- Xie, Yinpeng;
- Zhu, Ying;
- Wang, Na;
- Luo, Min;
- Ota, Tsuyoshi;
- Guo, Ruipan;
- Takahashi, Ikuo;
- Yu, Zongjun;
- Aizezi, Yalikunjiang;
- Zhang, Linlin;
- Yan, Yan;
- Zhang, Yujie;
- Bao, Hongyu;
- Wang, Yichuan;
- Zhu, Ziqiang;
- Huang, Ancheng C;
- Zhao, Yunde;
- Asami, Tadao;
- Huang, Hongda;
- Guo, Hongwei;
- Jiang, Kai
Auxin inactivation is critical for plant growth and development. To develop plant growth regulators functioning in auxin inactivation pathway, we performed a phenotype-based chemical screen in Arabidopsis and identified a chemical, nalacin, that partially mimicked the effects of auxin.
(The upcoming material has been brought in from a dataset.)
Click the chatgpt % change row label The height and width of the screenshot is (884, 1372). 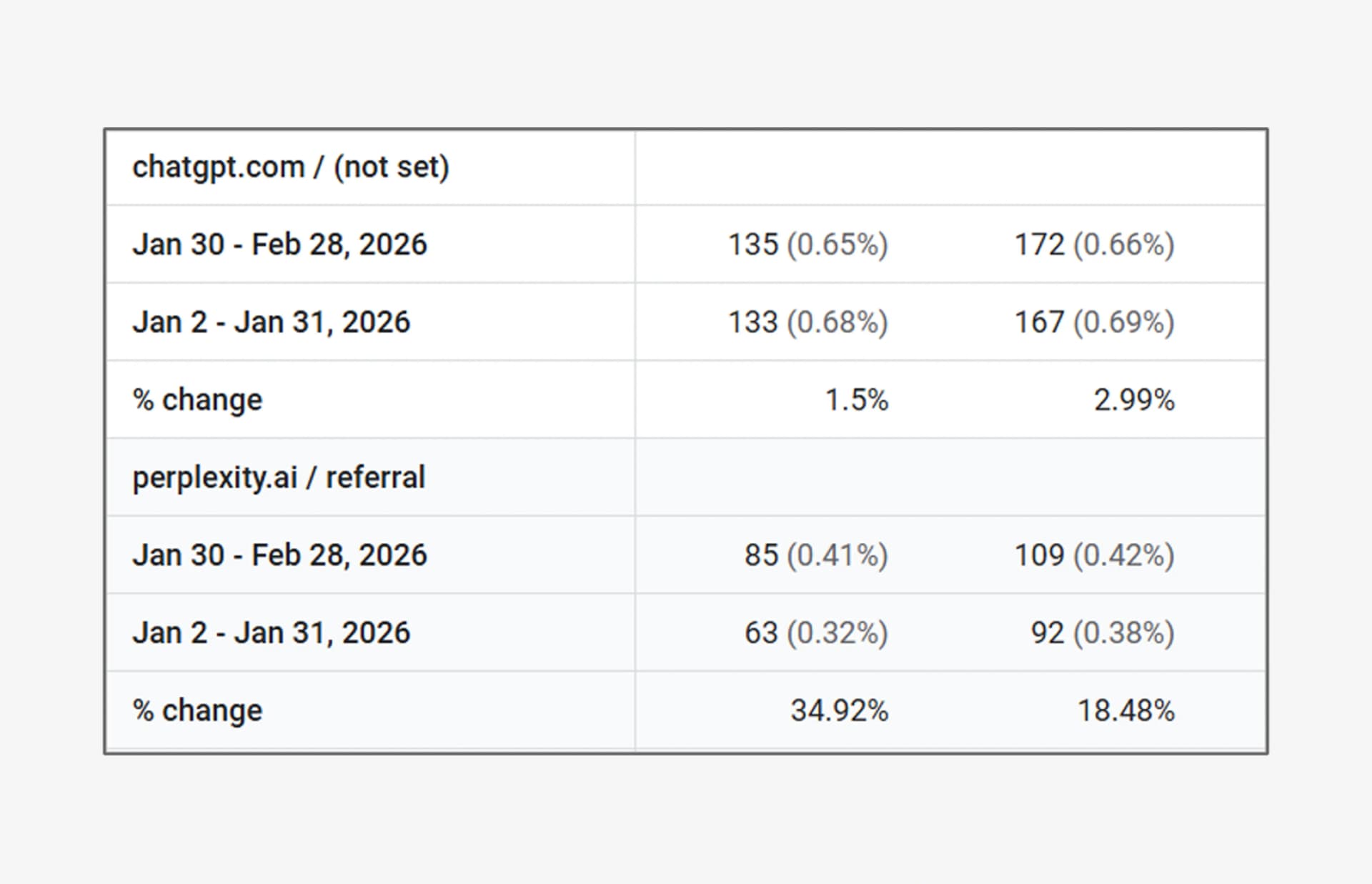[x=198, y=400]
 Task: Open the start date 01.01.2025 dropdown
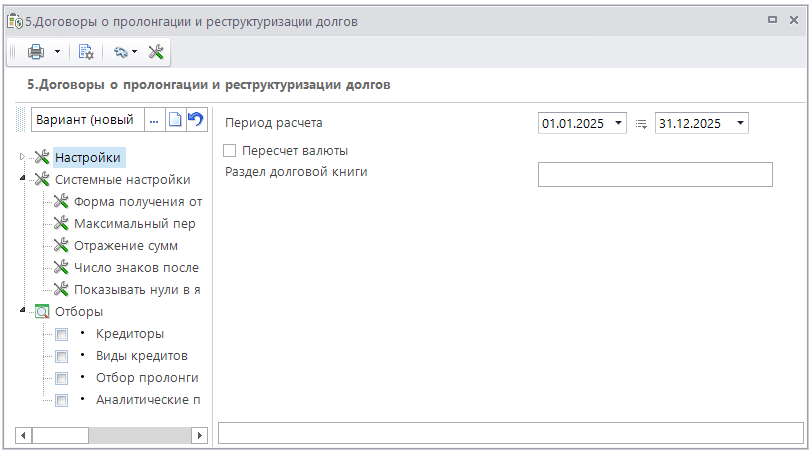point(619,123)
Genetic, pharmacological, and biochemical approaches demonstrated that nalacin exerts its auxin-like activities by inhibiting indole-3-acetic acid (IAA) conjugation that is mediated by Gretchen Hagen 3 (GH3) acyl acid amido synthetases. The crystal structure of Arabidopsis GH3.6 in complex with D4 (a derivative of nalacin) together with docking simulation analysis revealed the molecular basis of the inhibition of group II GH3 by nalacin. Sequence alignment analysis indicated broad bioactivities of nalacin and D4 as inhibitors of GH3s in vascular plants, which were confirmed, at least, in tomato and rice. In summary, our work identifies nalacin as a potent inhibitor of IAA conjugation mediated by group II GH3 that plays versatile roles in hormone-regulated plant development and has potential applications in both basic research and agriculture.